**SOURCE EXTRACT**
============

A nice set of comments on current aging research are lined up at ScienceWeek for your reading pleasure. Richard Miller's points are interesting:
Is it safe to conclude that oxygen molecules are the true culprits in causing aging? Can we now turn our attention to the secondary questions of how they cause physiological decline in the superannuated? There are still some grounds for skepticism. The search for antioxidant drugs that slow aging and extend life span in mammals has produced much frustration and an absence of authentic anti-aging pills.
Mice can live reasonably long and healthy lives despite unusually high levels of oxidative damage ... Mutations that extend worm longevity also typically lead to, and perhaps act through, increased resistance to multiple forms of stress. Thus, it seems plausible that many age-retarding mutations may work by inducing cellular signaling pathways, still poorly defined, that augment defenses against a multitude of insults, including the oxidative ones.
While it's true that scientists would seem to have nailed down all the major root causes of age-related damage, there is a way to go yet in understanding how genetic and biochemical changes influence aging. Yet our lack of knowledge regarding specific mechanisms doesn't have to hold us back from developing medical technologies capable of repairing the age-related damage we understand. You don't have to be a meterologist to fix the guttering after a rainstorm - or to build a better gutter that will withstand the next storm. So less conservatism and more research into real anti-aging therapies!

============

**ENTRIES SHOWN**
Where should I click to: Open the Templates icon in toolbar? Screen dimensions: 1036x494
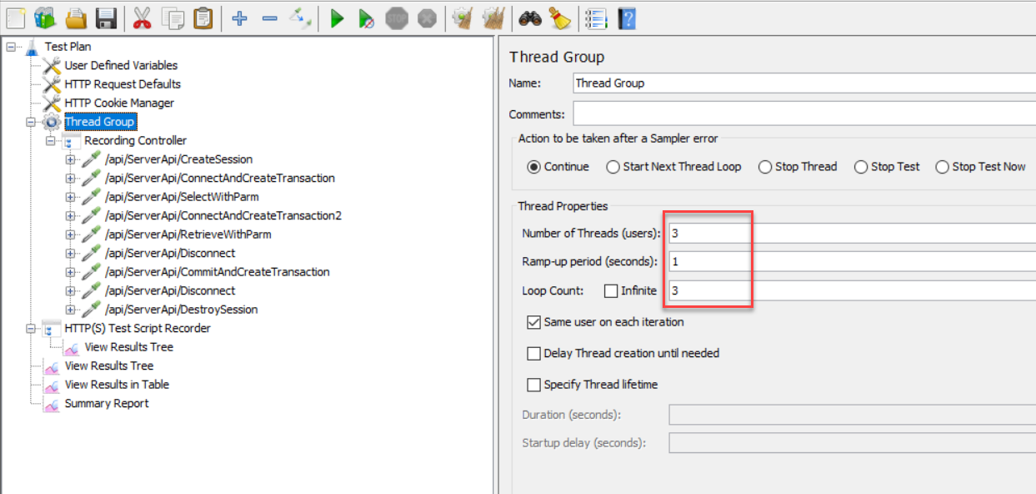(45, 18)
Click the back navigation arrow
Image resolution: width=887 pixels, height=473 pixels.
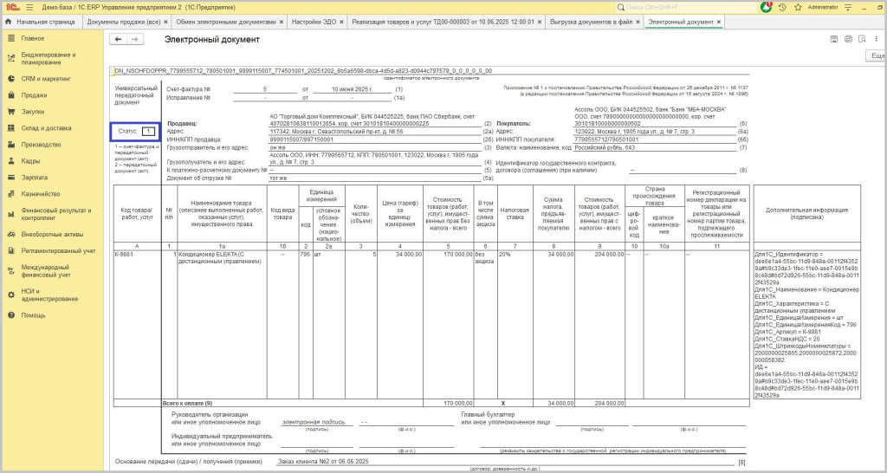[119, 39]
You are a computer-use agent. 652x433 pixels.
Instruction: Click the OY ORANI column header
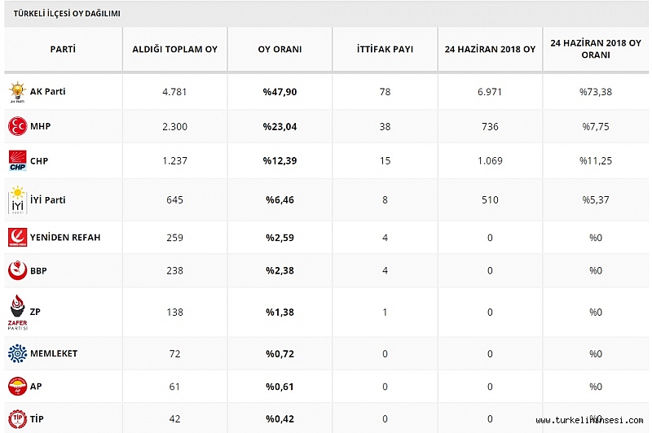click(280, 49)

============

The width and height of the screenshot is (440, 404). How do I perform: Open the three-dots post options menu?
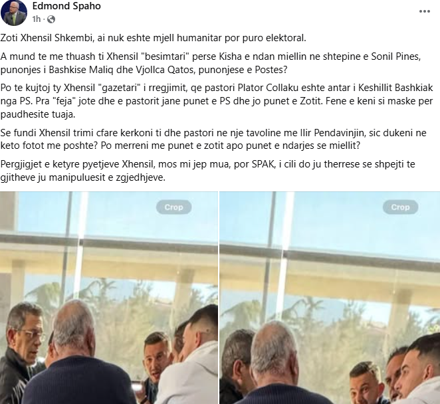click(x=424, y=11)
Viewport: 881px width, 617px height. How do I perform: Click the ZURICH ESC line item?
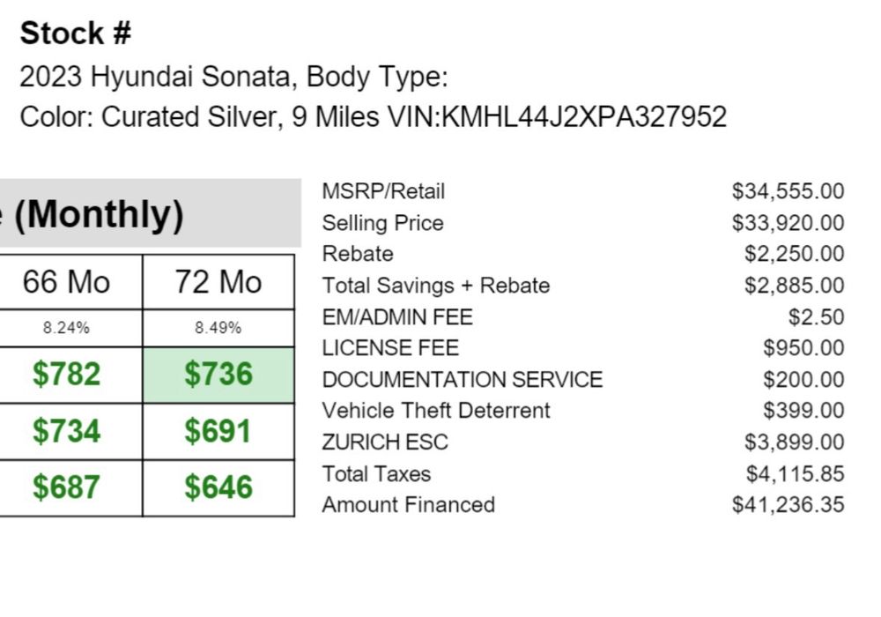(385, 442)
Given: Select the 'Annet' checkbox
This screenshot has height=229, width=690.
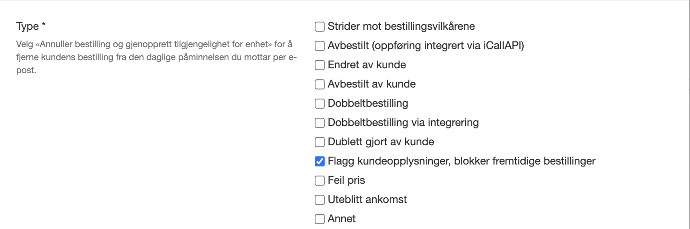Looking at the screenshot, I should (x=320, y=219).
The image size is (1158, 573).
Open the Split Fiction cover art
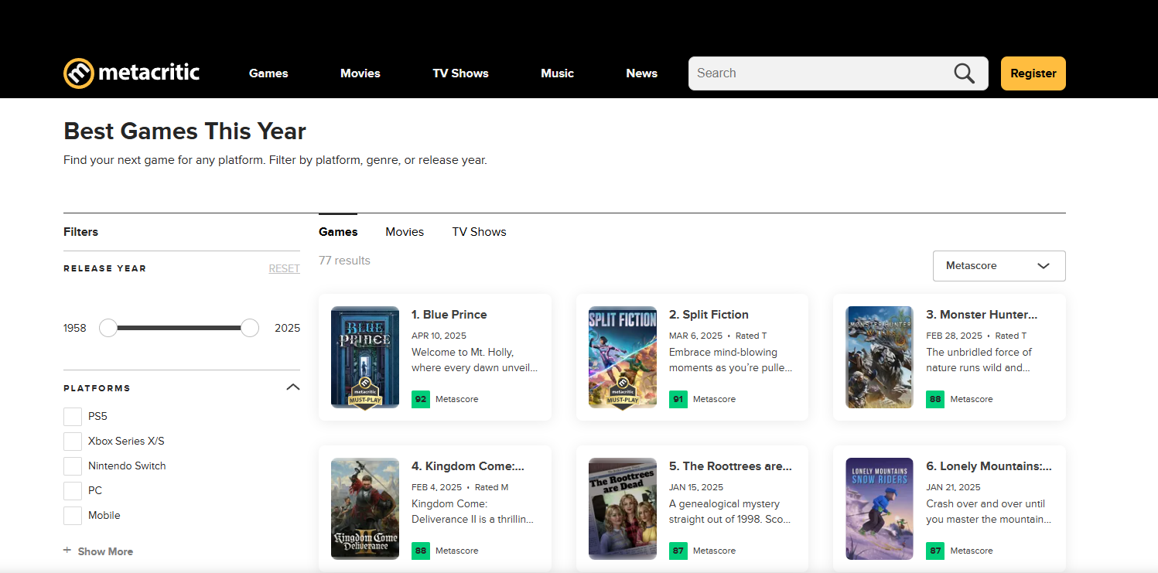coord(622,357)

============

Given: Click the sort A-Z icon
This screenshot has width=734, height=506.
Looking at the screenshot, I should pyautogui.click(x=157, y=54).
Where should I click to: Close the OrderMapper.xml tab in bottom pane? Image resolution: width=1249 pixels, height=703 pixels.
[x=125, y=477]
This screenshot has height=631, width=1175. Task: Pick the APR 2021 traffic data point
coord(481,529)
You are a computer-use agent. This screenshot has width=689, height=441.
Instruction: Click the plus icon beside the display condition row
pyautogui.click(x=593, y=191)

============

Write out the entire post on aging research word for word.

**RESPONSE AREA**
A nice set of comments on current aging research are lined up at ScienceWeek for your reading pleasure. Richard Miller's points are interesting:
Is it safe to conclude that oxygen molecules are the true culprits in causing aging? Can we now turn our attention to the secondary questions of how they cause physiological decline in the superannuated? There are still some grounds for skepticism. The search for antioxidant drugs that slow aging and extend life span in mammals has produced much frustration and an absence of authentic anti-aging pills.
Mice can live reasonably long and healthy lives despite unusually high levels of oxidative damage ... Mutations that extend worm longevity also typically lead to, and perhaps act through, increased resistance to multiple forms of stress. Thus, it seems plausible that many age-retarding mutations may work by inducing cellular signaling pathways, still poorly defined, that augment defenses against a multitude of insults, including the oxidative ones.
While it's true that scientists would seem to have nailed down all the major root causes of age-related damage, there is a way to go yet in understanding how genetic and biochemical changes influence aging. Yet our lack of knowledge regarding specific mechanisms doesn't have to hold us back from developing medical technologies capable of repairing the age-related damage we understand. You don't have to be a meterologist to fix the guttering after a rainstorm - or to build a better gutter that will withstand the next storm. So less conservatism and more research into real anti-aging therapies!